Car Djerba, contrairement à ses rivales, condense une image double : île-monde et monde-île. À la fois localisée et universelle. Ce petit bout de Méditerranée est un condensateur culturel, capable de raconter à lui seul la mosaïque africaine, arabe, méditerranéenne. Elon Musk dirait : “Ce n’est pas une île, c’est un hub de civilisations.”
Des retombées qui dépassent le congrès
500 participants, venus de plus de 60 pays. Des guides, mais aussi des influenceurs en puissance, chacun connecté à un réseau de milliers de voyageurs. Les projections parlent d’une visibilité touchant 300 000 personnes. Mais au-delà des chiffres immédiats, l’expérience prouve que les pays hôtes bénéficient d’un “effet halo” de près d’une décennie : stabilité, attractivité, notoriété.
Chedi Sfaxi, président de l’Union nationale des guides touristiques indépendants (UNGTI), l’affirme : “Ce congrès, ce n’est pas une dépense, c’est un multiplicateur de confiance.” Et il n’a pas tort. Dans un monde où les crises brouillent les cartes, accueillir un événement d’envergure mondiale, avec des coûts maîtrisés, revient à s’offrir un capital de crédibilitéqui se mesure en années-lumière plutôt qu’en bilans trimestriels.
Le défi : réinventer la loi, réinventer la profession
Mais ce rêve mondial met aussi en lumière les fissures locales. Le cadre législatif qui régit les guides en Tunisie date… de 1973. Autrement dit, une époque où l’on écrivait encore les billets d’avion à la main. L’UNGTI plaide pour une refonte en profondeur : professionnalisation, modernisation, et reconnaissance du guide comme acteur-clé de l’économie touristique, et non simple accompagnateur.

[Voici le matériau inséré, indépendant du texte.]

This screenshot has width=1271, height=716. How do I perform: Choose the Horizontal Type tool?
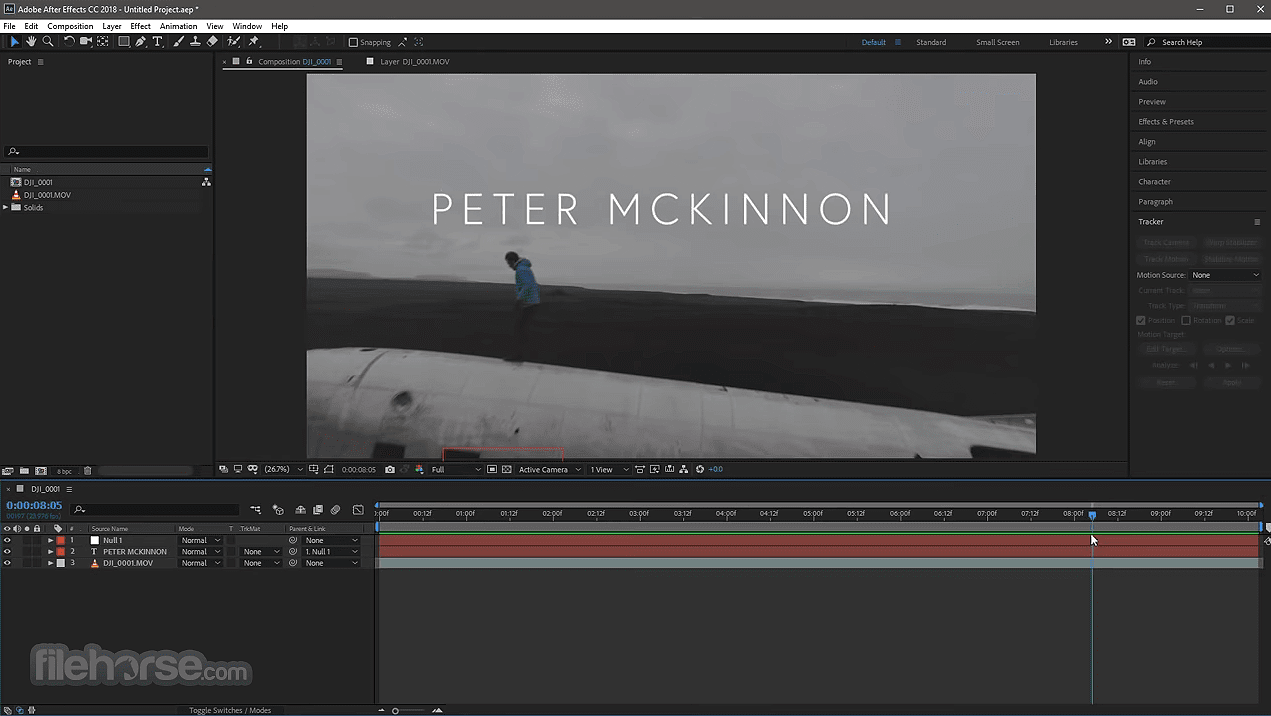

La Tunisie ne joue donc pas seulement pour un congrès : elle joue pour une mutation. Gagner l’organisation de l’événement serait une manière d’annoncer au monde que son tourisme est en train de passer du 20ᵉ au 21ᵉ siècle.
Verdict en 2026, au Japon
La décision finale sera prise en février 2026, à l’occasion du congrès de Tokyo. Si Djerba l’emporte, l’île deviendrait la première terre africaine à accueillir cette rencontre planétaire. Une manière de replacer la Tunisie sur la carte, non pas comme une destination de soleil, mais comme une intelligence collective, un laboratoire de tourisme durable et culturel.
En attendant, une chose est sûre : le simple fait d’oser cette candidature change déjà la donne. Car pour une île qui a su traverser les millénaires, se projeter en 2028 n’est pas une utopie. C’est juste un chapitre de plus dans son récit mondial.